SUNDAYS with Bono are not for the faint-hearted. It’s an open house at his art-filled home in Dalkey, south Dublin. The last time I dropped in, before the pandemic, lunch for eight around his lengthy dining table (which could comfortably fit a UN delegation), overlooking his tousled garden and the grey-green sea of Killiney Bay, morphed into an all-day conversational orgy at his local pub, Finnegan’s.

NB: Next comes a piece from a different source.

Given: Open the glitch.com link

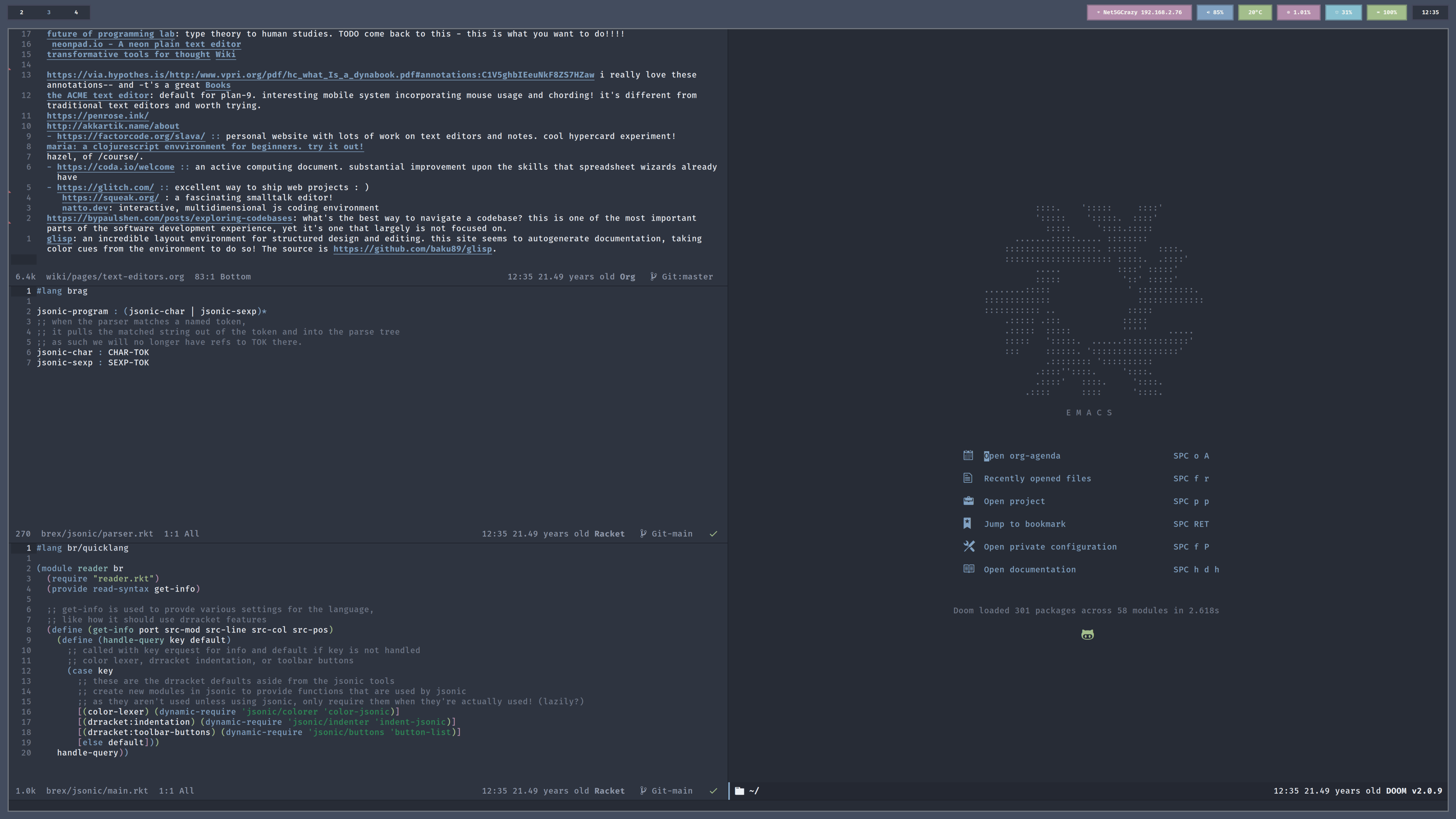Looking at the screenshot, I should pos(105,187).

There we built up a salt’n’vinegar crisp mountain – 30 empty packets, counted out by Bono and my husband between pints. At some point our bored kids had to be rescued and dropped back at our hotel by the ever-responsible U2 guitarist Edge and his wife. “Who was that nice man in the beanie?” they asked the next day. We, the dregs, lingered until closing time, solving the world’s woes to our inebriated satisfaction.
Two years later I’m back to celebrate the release of Bono’s literary debut, his memoir, Surrender: 40 Songs, One Story. Normally he can move around his neighbourhood with ease, although this time our meander down the hill to Finnegan’s is interrupted by a fan requesting a selfie. Bono, dressed in black jeans and his trademark rose-tinted glasses, is effortlessly charming, smiling for the camera.
In the snug of the pub, he’s free from the glare of the world – and perhaps that’s the reason he has remained on the “small rock in the North Atlantic” on which he was born, married to a girl he first asked out in 1976.